PRESIDENTE MATTARELLA; PRESIDENTE CONTE; PROCURATORE GENERALE DELLA CORTE DI cASSAZIONE, la vergogna di questo paese non è mai finita per il comportamento assurdo di certe toghe che portano la giustizia e il diritto del popolo italiano sempre più in basso.

L’Italia per la sua storia non lo merita. Scendendo nella dolorosa storia di chi scrive, poiché colpito dalla irresponsabilità di una istituzione primaria di un paese che si ritiene democratico, ma purtroppo istituzioni piuttosto dedide al deterioramento e alla depredazione di beni primari delle famiglie, lo rendono spesso invivibile. Fatta questa premessa, questo esponente nel ricorrere alle più alte cariche dello Stato, fa presente che la vendita all’Asta della casa sua e della sua consorte rappresenta un atto predatorio con tanti illeciti commessi dal tribunale di Bergamo (sezione fallimentare) la dove tra i tanti illeciti consumati sebbene oggetto di denuncia presentata da oltre 8 mesi. Denuncia che ora lo stesso tribunale si astiene dal portare in giudizio.

Un procedimento divisionale di un bene (la nostra casa) che sostengono, sia stato messo in atto da una ordinanza, anche questo sostengono, dai noi due coniugi da oltre 53 anni, avremmo firmato per la notifica della vendita all’Asta della nostra casa vivendoci dentro da oltre 50 anni, in pratica l’intera nostra storia matrimoniale.

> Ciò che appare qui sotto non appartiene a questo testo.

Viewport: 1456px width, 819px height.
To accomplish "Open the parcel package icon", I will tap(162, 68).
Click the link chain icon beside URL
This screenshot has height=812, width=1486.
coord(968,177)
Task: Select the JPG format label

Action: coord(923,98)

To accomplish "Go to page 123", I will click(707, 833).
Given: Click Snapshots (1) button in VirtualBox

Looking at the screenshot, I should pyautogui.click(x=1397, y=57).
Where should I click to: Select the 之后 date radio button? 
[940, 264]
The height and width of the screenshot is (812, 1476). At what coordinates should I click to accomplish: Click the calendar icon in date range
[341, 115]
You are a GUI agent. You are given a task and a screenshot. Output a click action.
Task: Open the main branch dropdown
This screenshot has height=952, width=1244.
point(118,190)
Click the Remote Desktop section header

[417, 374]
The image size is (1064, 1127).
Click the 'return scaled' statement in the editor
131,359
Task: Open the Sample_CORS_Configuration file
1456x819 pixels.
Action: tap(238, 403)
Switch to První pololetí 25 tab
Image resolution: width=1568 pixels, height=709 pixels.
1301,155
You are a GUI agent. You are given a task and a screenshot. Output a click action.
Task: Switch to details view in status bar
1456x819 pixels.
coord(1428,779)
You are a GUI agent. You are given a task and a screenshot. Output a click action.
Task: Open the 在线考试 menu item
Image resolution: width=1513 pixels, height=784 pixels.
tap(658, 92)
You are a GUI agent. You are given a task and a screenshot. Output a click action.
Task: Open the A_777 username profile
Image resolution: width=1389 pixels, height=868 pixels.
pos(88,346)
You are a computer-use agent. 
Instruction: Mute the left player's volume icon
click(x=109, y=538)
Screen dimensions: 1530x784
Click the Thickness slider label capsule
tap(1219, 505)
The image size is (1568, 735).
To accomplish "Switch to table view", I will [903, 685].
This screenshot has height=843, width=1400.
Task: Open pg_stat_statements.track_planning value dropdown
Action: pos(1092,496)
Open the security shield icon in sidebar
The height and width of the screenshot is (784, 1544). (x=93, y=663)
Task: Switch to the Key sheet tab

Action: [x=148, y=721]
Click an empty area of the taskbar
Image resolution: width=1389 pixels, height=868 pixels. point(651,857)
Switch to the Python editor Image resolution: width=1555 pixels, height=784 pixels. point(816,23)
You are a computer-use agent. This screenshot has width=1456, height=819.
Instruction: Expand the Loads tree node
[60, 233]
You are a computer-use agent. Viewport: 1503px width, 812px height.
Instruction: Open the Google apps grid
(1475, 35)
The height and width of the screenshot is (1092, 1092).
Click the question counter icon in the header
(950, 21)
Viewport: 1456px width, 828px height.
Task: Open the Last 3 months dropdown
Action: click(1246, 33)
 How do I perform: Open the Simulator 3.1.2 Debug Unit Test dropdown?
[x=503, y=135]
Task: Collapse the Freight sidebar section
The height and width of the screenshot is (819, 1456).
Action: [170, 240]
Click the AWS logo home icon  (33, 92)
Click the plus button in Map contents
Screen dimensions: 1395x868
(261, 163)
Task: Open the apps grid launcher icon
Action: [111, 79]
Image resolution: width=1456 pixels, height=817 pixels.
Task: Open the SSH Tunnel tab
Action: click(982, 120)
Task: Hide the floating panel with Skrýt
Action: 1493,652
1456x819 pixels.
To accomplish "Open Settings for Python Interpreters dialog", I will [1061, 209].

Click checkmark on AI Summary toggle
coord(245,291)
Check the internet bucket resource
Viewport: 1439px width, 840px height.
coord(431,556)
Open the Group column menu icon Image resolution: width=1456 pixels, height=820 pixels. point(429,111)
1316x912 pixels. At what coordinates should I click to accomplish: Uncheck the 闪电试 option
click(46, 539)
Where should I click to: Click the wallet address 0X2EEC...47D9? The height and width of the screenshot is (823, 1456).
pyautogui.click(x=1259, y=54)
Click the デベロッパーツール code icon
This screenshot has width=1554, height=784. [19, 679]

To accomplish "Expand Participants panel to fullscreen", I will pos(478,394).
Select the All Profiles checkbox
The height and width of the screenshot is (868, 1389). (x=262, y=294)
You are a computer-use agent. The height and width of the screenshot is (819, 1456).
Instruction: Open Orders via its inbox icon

Così avremmo acconsentito alla vendita della nostra casa, chissà per quale oscuro motivo, visto chr il debito che paventa il pignorante che neanche conosciamo era di 26.900 euro ben meno della terza parte del valore del mio 50% sul valore della casa.

Ragion per cui la parte di mia moglie al pari di quello mio del 50%, cioè di € 96.565 € sul valore totale di € 193.130, stimato dallo stesso tribunale di Bergamo doveva essere assicurato alla mia consorte. Tutto questo a prescindere, comunque, da tutti gli illeciti di di cui si sono resi responsabili. Questo è il motivo per il quale il tribunale di Bergamo è abbottonato e non porta la nostra denuncia in aula.